PROBLEM DETAILS
From the entries below, copy every line holding the word "computer".

===== EXERCISE INPUTS

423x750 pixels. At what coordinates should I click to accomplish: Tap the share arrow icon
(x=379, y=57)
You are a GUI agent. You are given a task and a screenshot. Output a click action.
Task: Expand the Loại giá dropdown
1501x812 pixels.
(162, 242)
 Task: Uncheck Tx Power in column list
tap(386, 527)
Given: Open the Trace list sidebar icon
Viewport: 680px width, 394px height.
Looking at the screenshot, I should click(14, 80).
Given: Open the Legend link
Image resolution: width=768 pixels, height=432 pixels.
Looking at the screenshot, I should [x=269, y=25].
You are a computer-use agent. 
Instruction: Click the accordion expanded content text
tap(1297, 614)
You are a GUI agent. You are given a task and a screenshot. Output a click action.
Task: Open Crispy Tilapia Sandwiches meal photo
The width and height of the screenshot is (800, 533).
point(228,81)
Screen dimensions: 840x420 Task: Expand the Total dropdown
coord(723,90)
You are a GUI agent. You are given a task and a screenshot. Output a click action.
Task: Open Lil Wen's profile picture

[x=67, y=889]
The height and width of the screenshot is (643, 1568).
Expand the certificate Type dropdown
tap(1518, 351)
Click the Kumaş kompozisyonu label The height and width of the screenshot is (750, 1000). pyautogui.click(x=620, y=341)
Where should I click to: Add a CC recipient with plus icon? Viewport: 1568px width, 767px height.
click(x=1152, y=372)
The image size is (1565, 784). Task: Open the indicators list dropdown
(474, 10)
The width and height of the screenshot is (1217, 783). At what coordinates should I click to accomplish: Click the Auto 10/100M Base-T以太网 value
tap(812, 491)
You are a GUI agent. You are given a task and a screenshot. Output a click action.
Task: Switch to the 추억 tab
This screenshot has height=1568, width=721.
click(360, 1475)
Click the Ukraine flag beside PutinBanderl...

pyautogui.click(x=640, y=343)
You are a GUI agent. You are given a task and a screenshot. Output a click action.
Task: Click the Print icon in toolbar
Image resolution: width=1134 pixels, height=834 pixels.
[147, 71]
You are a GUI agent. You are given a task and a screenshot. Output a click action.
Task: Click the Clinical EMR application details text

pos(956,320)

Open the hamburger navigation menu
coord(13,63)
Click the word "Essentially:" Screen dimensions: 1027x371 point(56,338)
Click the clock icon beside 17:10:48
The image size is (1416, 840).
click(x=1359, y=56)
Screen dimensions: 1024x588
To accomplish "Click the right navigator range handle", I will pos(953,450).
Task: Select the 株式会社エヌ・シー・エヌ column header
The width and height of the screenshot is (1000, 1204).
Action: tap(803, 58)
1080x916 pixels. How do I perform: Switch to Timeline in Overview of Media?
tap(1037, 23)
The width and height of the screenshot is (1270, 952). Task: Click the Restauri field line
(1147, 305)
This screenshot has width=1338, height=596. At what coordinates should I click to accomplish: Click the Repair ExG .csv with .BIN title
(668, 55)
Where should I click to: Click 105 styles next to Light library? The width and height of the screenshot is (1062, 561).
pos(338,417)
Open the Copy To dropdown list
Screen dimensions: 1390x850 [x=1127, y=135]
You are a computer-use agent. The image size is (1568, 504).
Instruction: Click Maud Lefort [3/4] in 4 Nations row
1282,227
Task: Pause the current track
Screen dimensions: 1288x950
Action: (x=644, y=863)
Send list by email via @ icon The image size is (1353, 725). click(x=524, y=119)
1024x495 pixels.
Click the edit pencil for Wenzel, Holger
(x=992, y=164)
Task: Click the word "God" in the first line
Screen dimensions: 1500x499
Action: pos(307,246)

==========

SOLVED PROBLEM
You are a computer-use agent. 
You are a computer-use agent. The image size is (1568, 504).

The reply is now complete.